Given instruction 1 ▸
Answer these questions from the text about Satpal Ram, each on its own line:
(a) For how many years has Satpal Ram been imprisoned?
(b) How many prison moves have prison authorities subjected him to?
(c) Which two earlier cases saw a home secretary overrule the parole board?

Document text ▸
= = =

THE struggle to free Satpal Ram continues, despite the home secretary's decision to overrule the recommendation of the parole board for him to be released immediately. On only three occasions in the last 20 years have home secretaries overuled recommendations by the parole board.
The two earlier cases involved the Birmingham Six and the Bridgewater Four, both high profile cases of miscarriages of justice. Satpal Ram has been imprisoned for 15 years. After he was racially attacked he defended himself. His attacker died later, and Satpal was convicted of murder.
At his trial he was not given a chance to speak in his own defence. Satpal has always protested his innocence, and has openly campaigned against injustice. Prison authorities have subjected Satpal to over 70 prison moves as part of a campaign of reprisals.
He has once again been moved to a high security prison. We are demanding that Satpal is returned to an open prison. Questions need to be asked about Satpal's treatment-the cycle of prison transfers, ill treatment and use of solitary confinement he's been put through. He is an innocent man.
Campaigners and supporters are gathering our forces to push for the Criminal Cases Review Commission to accept Satpal's appeal to get his conviction overturned. We are demanding that Satpal is released. For information on how you can support the campaign go to www.appleonline.net/satpal
PANDIT G, Asian Dub Foundation, London
UDA are behind the Holy Cross School attacks
PEOPLE RIGHTLY feel absolute horror at Catholic schoolgirls attending Holy Cross School being forced to run a gauntlet of sectarian abuse in Glenbryn, North Belfast.

= = =

Given instruction 2 ▸ Convert the stretch of the listing from the line containing "Where should I" through the line containing "point(308,235)" into a Markdown table with the columns n and Line. Give each row a number and leave out blank lines.

Exercise data ▸
= = =

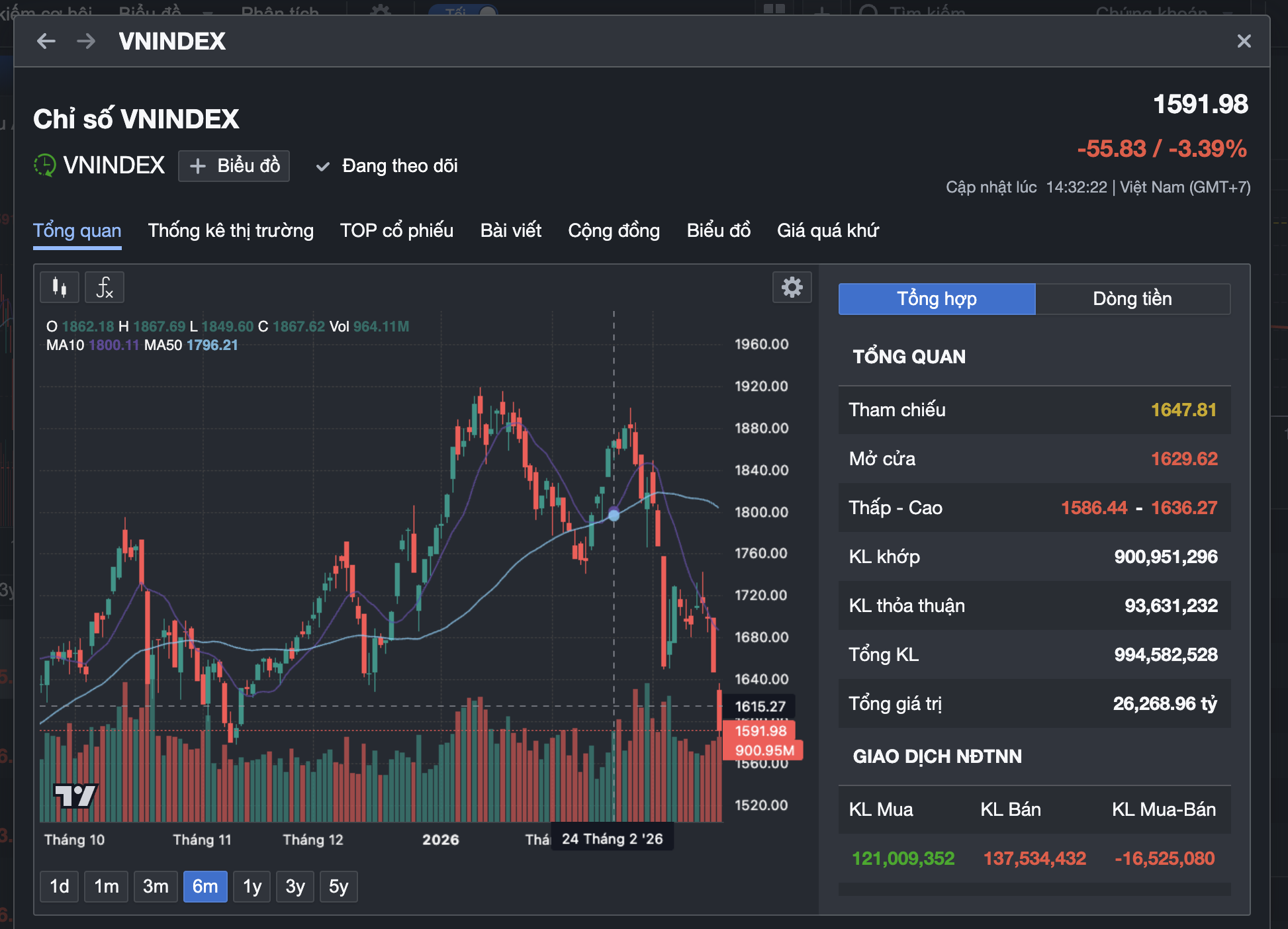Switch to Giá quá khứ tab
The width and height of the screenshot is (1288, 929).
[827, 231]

= = =

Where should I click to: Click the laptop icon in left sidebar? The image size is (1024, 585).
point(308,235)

= = =

Exercise solution 1 ▸
(a) 15 years
(b) Over 70
(c) The Birmingham Six and the Bridgewater Four

Exercise solution 2 ▸
| n | Line |
|---|---|
| 1 | Where should I click to: Click the laptop icon in left sidebar? The image size is (1024, 585). |
| 2 | point(308,235) |